Purchasing Process (Approval Chain)
Most of the same applies as the mid-market sized deal, but the review process usually requires a more in-depth examination from each team. It’s essential to run all parts of the approval chain in parallel, or a 90-day close will be a tighter window than you think! In deals like this, it’s important to start seeking clarification on the process and steps for each domain (Finance, Legal, Security). You also need to make proactive recommendations. An example:
“As we start the security process, have you run this by your team yet? Have you shared our security documentation with them yet? Okay, great. What are the main areas of concern they have so far? I know they’re busy and will want to address everything async, but I’d like to find time to address specific areas in question. I’ll send a Loom walking through our security diagram to start, but it sounds like we’ll want to find time with [Person] to get this over the line. What’s the best way to coordinate a time? Can you help with this, or should I reach them directly?”
The Enterprise sized deal (~$150,001 - $500,000/yr)
Technical Stakeholders
At this scale, the complexity arises not only from the use cases and the number of stakeholders but also from reaching a consensus across multiple teams and business units. The deal becomes much more "emotional," requiring you to address all primary concerns related to achieving success criteria and the political dynamics among individual contributors, managers, their leaders, and executives at the company.
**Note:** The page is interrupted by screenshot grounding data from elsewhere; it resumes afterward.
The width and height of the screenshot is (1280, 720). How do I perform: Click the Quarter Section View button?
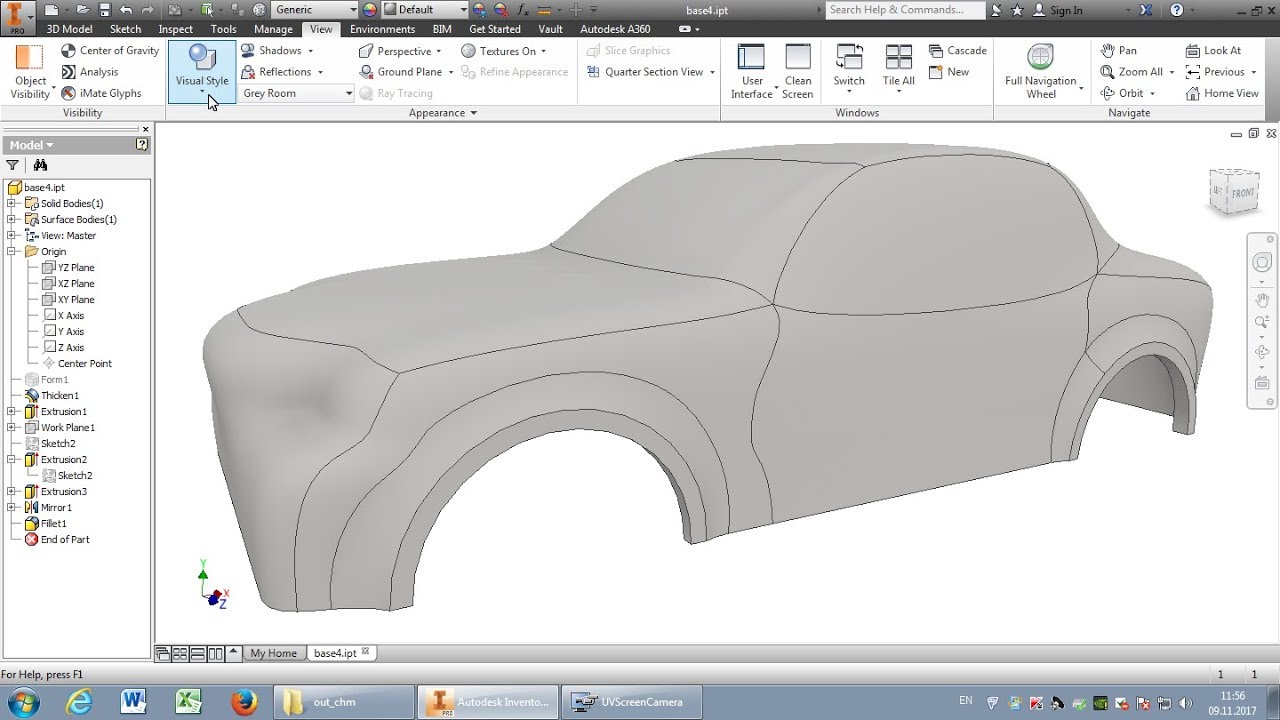pos(653,72)
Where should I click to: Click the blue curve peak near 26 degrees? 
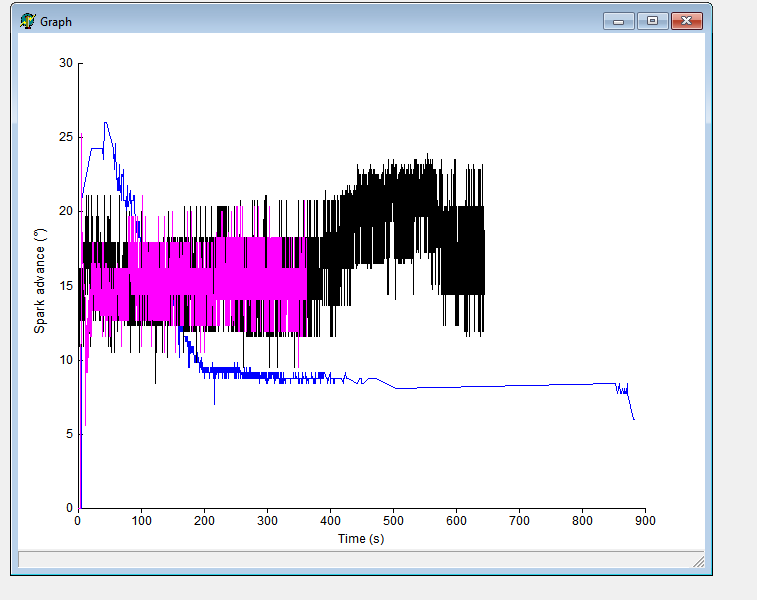pos(105,123)
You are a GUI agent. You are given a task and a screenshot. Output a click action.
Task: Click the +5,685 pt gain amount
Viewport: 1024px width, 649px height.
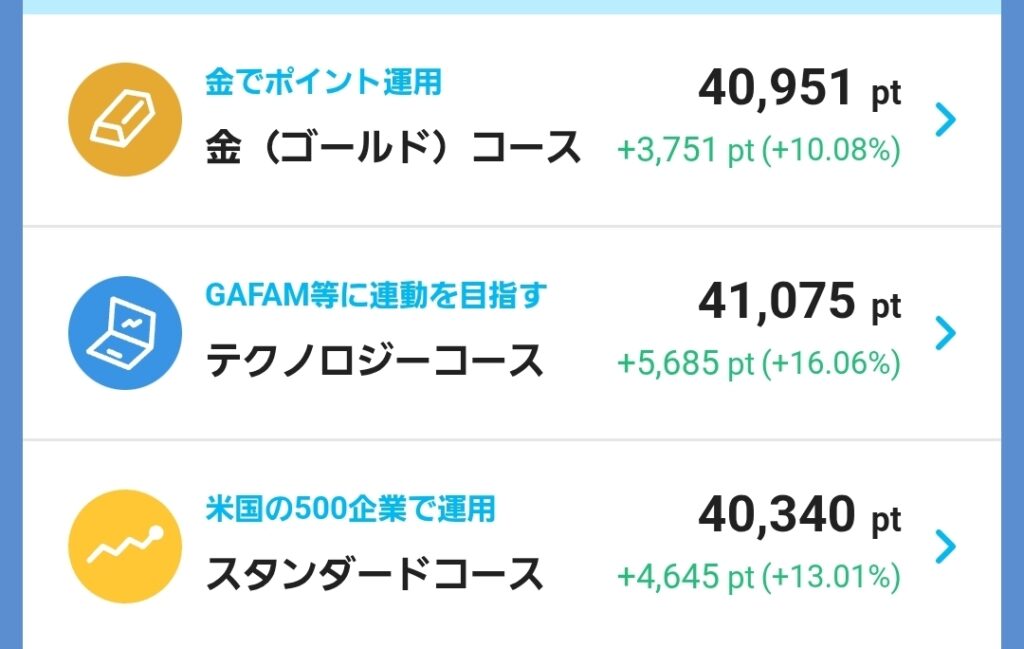pos(685,363)
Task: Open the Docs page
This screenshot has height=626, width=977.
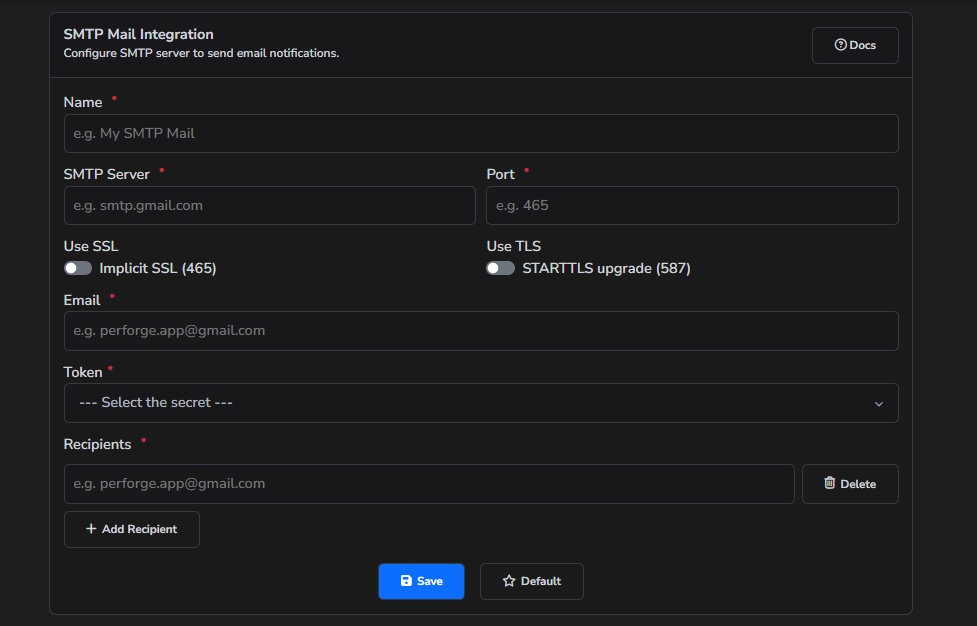Action: click(x=855, y=44)
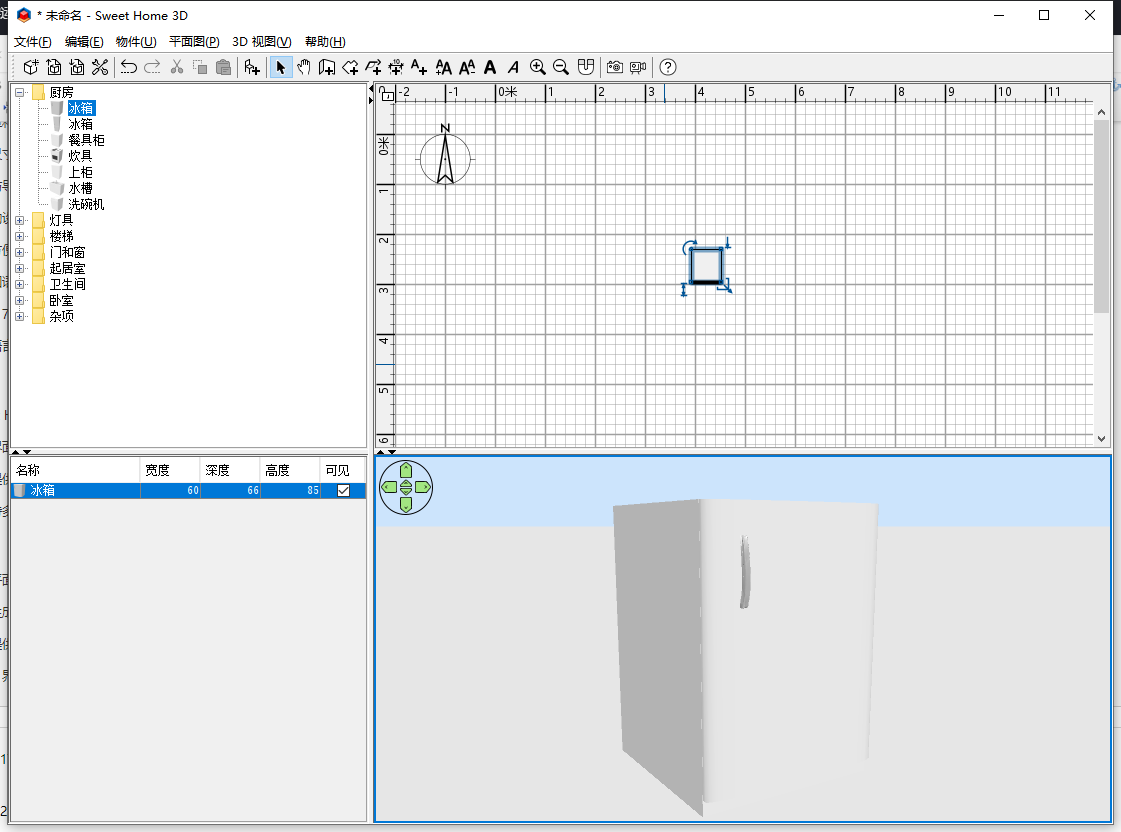Viewport: 1121px width, 832px height.
Task: Click the Create photo camera icon
Action: tap(614, 67)
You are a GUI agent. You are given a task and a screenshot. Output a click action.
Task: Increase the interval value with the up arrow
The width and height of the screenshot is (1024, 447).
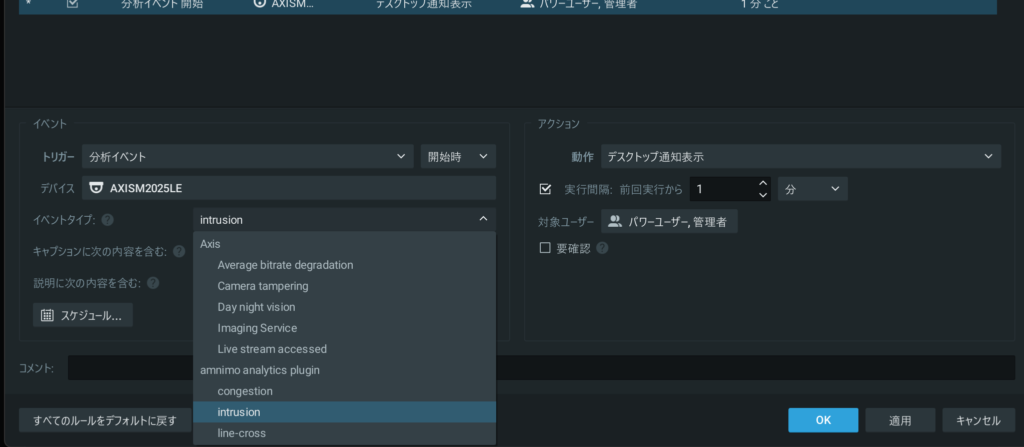tap(763, 183)
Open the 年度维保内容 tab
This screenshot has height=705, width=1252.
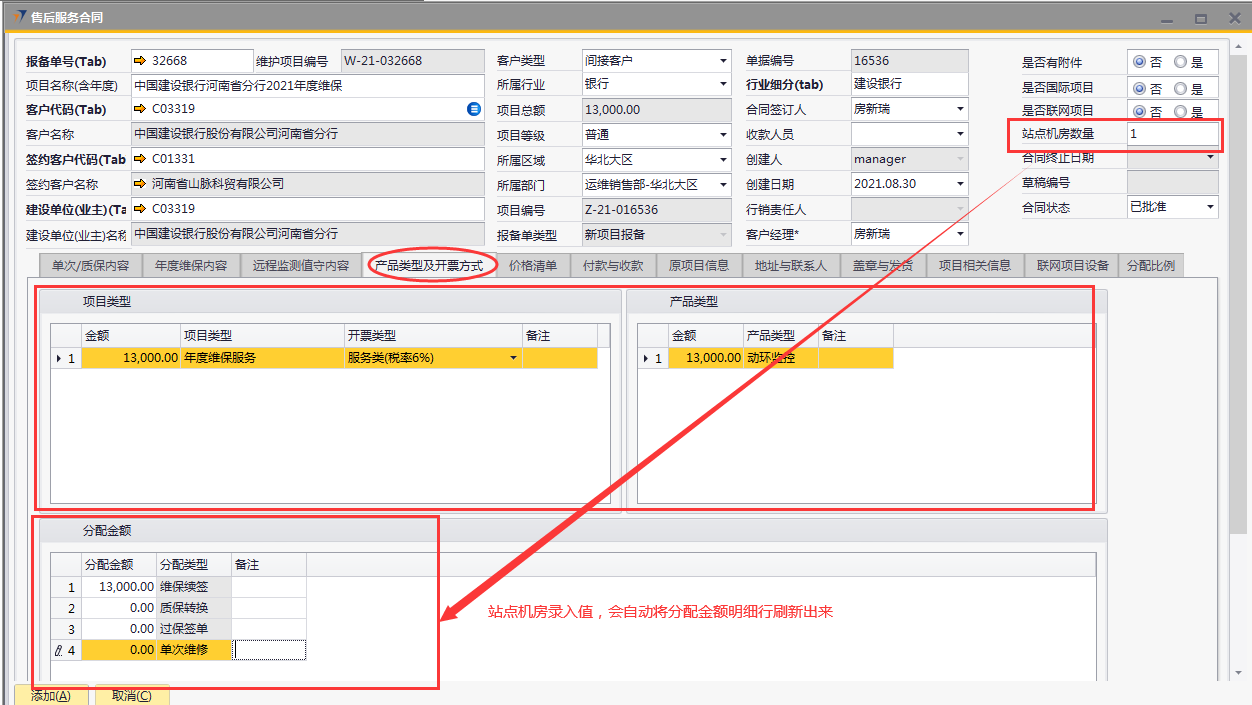click(191, 266)
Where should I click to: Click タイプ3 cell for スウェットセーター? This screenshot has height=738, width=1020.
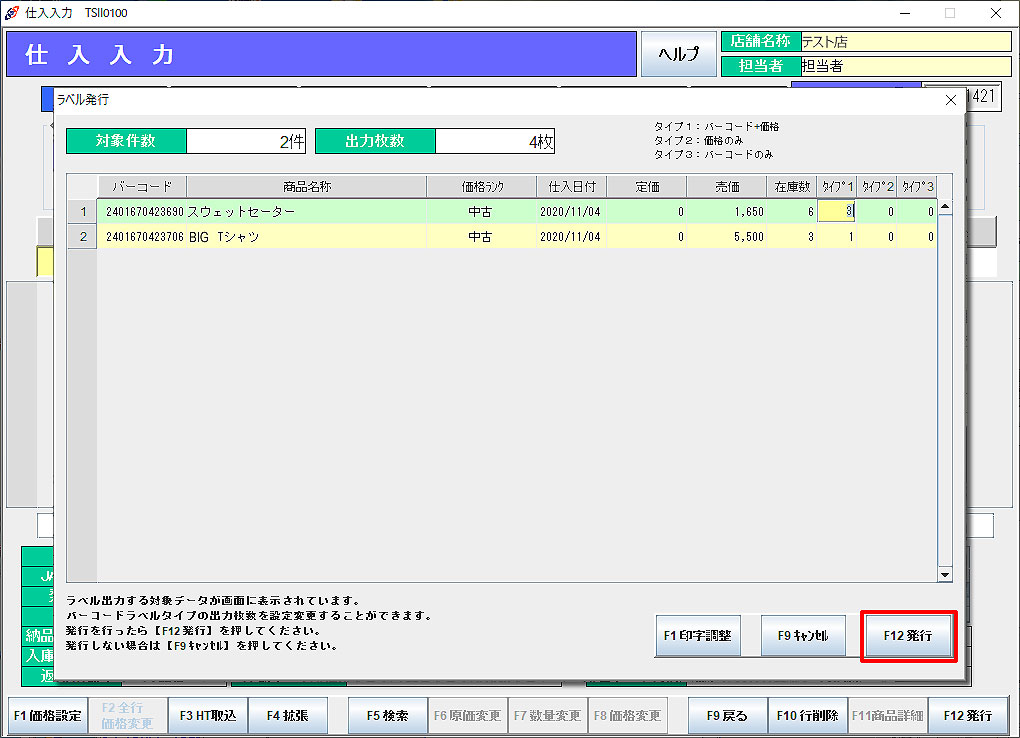click(x=916, y=212)
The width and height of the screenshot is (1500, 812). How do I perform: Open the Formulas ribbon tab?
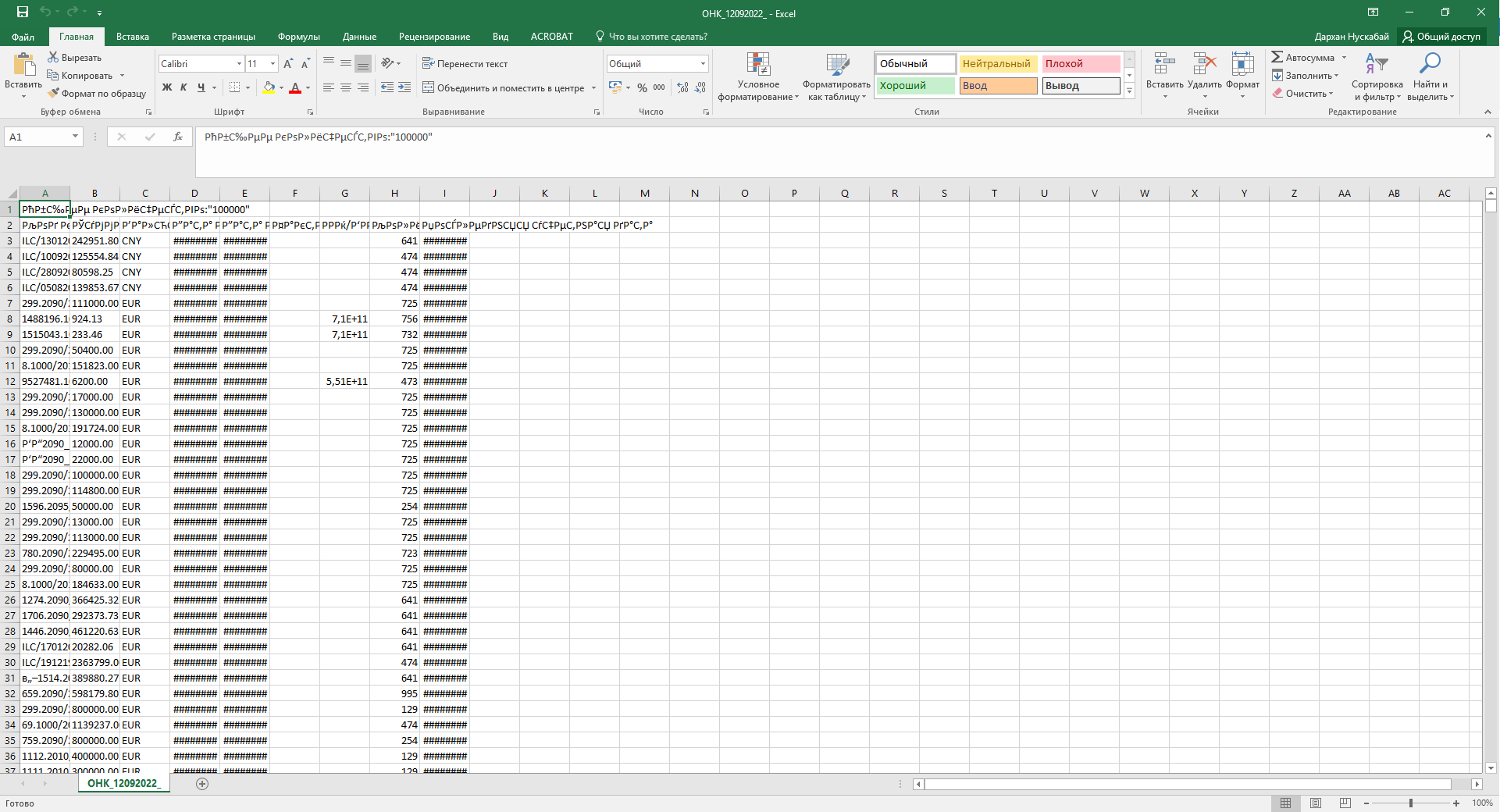click(298, 37)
Purchasing Process (Approval Chain)
The main change at this stage is that your deal now has visibility at much higher levels, sometimes including the CEO, depending on the company's size and the importance of your solution to their current and future business plans. Finance, Legal, and Security will seek final approvals from executives before moving forward. This process is time-consuming due to busy schedules and varying opinions, preferences, and requirements to pass each gate in the Approval Chain. We also recommend as deals get to this size you start to scope pricing and scale early with a Partnership Onboarding Plan.
The Strategic sized deal (~$500,001 - $1M/yr)
Technical Stakeholders
This is where technical and business considerations start to blur, as you aim to position your unique value to an Executive Sponsor who is pressuring their leadership to hit aggressive goals and OKRs for the coming quarters and throughout the year. Your technical use case needs to be obvious and strategically aligned with what the business aims to achieve. This is easier said than done, as many stakeholders need to be convinced that your solution is the right one for the company at this size and scale. There are many reasons why deals of this complexity can take a long time, but you need to become an expert at parallelizing the technical requirements, onboarding, and primary objections of each team at the IC —> Leadership levels. This is where hiring a Strategic Account Executive can be useful when you are ready!
Purchasing Process
The nuances are more case dependent on the company you are working with and their size. Sometimes, deals of this size always require CEO approval, at other organizations, the executives are much more senior and can control the processes themselves up to a threshold well >$1M. For the sake of this exercise, we’ll keep it here (for now!).
There are many variables that contribute to the complexity of why deals can take more time, but this should help you, as a Founder-led seller, start to understand why your bandwidth feels even more limited with slightly larger deals. You’re likely doing the right things, but building clarity around the technical evaluation and buying approval chains will allow you to have more certainty about how long deals will take to close and when you can expect to hit your revenue milestones.